Issue Three-Denial of Motion for Mistrial
In his appellate brief, appellant sets forth his issue as an error in denying his motion for new trial. However, it is clear appellant is complaining about the ruling on his requested a motion for mistrial, not a new trial. Indeed, his motion for new trial said nothing about the topic encompassed in issue three. As such, we address his complaint as one concerning the trial court's ruling on his motion for mistrial.
Lastly, appellant contends the trial court reversibly erred in denying his motion for mistrial because the State had questioned appellant about his attorney not wanting him to testify to the jury. He claims the improper questioning left the jury with the indelible impression that his attorney did not believe appellant's testimony would help his case and that his testimony would only make his case worse. We overrule the issue.
As this court recently reiterated, "[a] mistrial is an extreme remedy, to be sparingly used for a 'narrow class of highly prejudicial and incurable errors' committed during the trial process." Perez v. State, No. 07-23-00203-CR, 2023 Tex.App. LEXIS 6972, at *3 (Tex. App.-Amarillo Aug. 31, 2023, no pet.) (mem. op., not designated for publication); see Turner v. State, 570 S.W.3d 250, 268 (Tex. Crim. App. 2018). It is a device used to halt trial proceedings when error is so prejudicial that expenditure of further time and expense would be wasteful and futile. Perez, 2023 Tex.App. LEXIS 6972, at *3. We review a trial court's ruling on a motion for mistrial for an abuse of discretion. Id.
The question of which appellant complains occurred during recross examination. The State asked appellant, "I believe it's been brought up here that you testified against the advice of your counsel . . . [y]ou were told not to do this, right?" After an objection and discussion at the bench, the trial court denied appellant's motion for mistrial and instructed the jury to disregard the question by the prosecutor as well as any answer that might have been given. Further, the court reminded the jury "that anything that counsel says is not evidence in the case."
During discussion with the court, the State clarified its reasoning for asking this question, explaining it went to appellant's voluntariness and was not intended to address anything more.
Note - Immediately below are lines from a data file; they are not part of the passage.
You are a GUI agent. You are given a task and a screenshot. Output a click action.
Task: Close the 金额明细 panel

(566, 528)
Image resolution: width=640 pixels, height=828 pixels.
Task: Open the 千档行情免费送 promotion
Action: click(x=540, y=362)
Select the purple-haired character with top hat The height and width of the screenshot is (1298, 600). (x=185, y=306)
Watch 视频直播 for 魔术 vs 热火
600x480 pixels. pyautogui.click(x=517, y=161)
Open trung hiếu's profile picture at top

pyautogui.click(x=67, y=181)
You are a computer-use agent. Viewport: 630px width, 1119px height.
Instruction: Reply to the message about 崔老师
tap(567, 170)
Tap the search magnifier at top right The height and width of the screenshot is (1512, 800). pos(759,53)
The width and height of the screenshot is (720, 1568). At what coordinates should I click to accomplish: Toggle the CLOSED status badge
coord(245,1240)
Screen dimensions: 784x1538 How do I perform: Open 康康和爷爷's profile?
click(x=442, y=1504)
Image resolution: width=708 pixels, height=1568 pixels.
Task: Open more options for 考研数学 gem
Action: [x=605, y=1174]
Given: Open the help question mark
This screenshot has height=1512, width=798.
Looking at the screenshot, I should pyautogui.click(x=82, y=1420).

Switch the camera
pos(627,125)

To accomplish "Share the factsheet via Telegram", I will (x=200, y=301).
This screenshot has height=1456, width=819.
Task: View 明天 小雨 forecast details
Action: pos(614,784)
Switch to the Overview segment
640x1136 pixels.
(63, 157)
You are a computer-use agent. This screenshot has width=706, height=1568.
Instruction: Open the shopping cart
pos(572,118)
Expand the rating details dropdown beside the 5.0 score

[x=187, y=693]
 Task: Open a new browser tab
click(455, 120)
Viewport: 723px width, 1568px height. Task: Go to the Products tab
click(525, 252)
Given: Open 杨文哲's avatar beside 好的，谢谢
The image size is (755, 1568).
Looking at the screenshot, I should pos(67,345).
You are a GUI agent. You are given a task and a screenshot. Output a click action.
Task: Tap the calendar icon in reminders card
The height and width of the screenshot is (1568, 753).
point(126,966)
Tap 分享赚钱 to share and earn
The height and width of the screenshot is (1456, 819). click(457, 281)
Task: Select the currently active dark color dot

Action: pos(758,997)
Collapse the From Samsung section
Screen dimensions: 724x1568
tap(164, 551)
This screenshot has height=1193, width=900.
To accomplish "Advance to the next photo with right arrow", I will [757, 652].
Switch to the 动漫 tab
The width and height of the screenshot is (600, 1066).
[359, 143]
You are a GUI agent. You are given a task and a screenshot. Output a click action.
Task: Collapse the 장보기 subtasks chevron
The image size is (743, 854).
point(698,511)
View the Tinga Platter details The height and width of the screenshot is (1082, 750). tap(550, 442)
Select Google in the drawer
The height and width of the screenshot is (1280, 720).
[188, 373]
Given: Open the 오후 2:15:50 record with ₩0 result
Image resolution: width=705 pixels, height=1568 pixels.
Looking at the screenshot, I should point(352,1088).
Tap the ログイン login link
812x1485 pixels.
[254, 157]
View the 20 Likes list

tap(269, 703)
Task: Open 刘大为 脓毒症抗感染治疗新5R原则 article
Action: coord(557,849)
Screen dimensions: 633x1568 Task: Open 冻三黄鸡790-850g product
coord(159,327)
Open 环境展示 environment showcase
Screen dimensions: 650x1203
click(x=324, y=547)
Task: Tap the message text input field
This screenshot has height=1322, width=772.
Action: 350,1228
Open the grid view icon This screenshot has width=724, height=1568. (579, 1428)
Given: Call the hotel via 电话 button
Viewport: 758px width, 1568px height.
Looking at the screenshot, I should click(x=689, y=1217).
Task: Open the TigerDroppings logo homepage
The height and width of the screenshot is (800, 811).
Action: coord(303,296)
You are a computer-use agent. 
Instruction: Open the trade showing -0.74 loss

The trial court did not abuse its discretion by denying appellant's motion for mistrial. The question by the State was very brief and the trial court promptly instructed the jury to disregard the question and any answer. The jury is presumed to follow an instruction to disregard. Tovar v. State, No. 07-07-0156-CR, 2009 Tex.App. LEXIS 2739, at *6 (Tex. App.-Amarillo April 21, 2009, pet. ref'd) (mem. op., not designated for publication). That presumption is rebuttable, but the appellant must rebut by showing some evidence that the jury failed to follow the court's instruction. Cantos v. State, No. 03-14-00585-CR, 2016 Tex.App. LEXIS 1732, at *5-6 (Tex. App.-Austin Feb. 19, 2016, no pet.) (mem. op., not designated for publication). Appellant did not do so here. Given this, we find no abused discretion here. See Perez, 2023 Tex.App. LEXIS 6972, at *4-5 (discussing factors to be considered in determining whether a trial court abuses its discretion in denying a motion for mistrial).
Having overruled each of appellant's issues, we affirm the judgment of the trial court.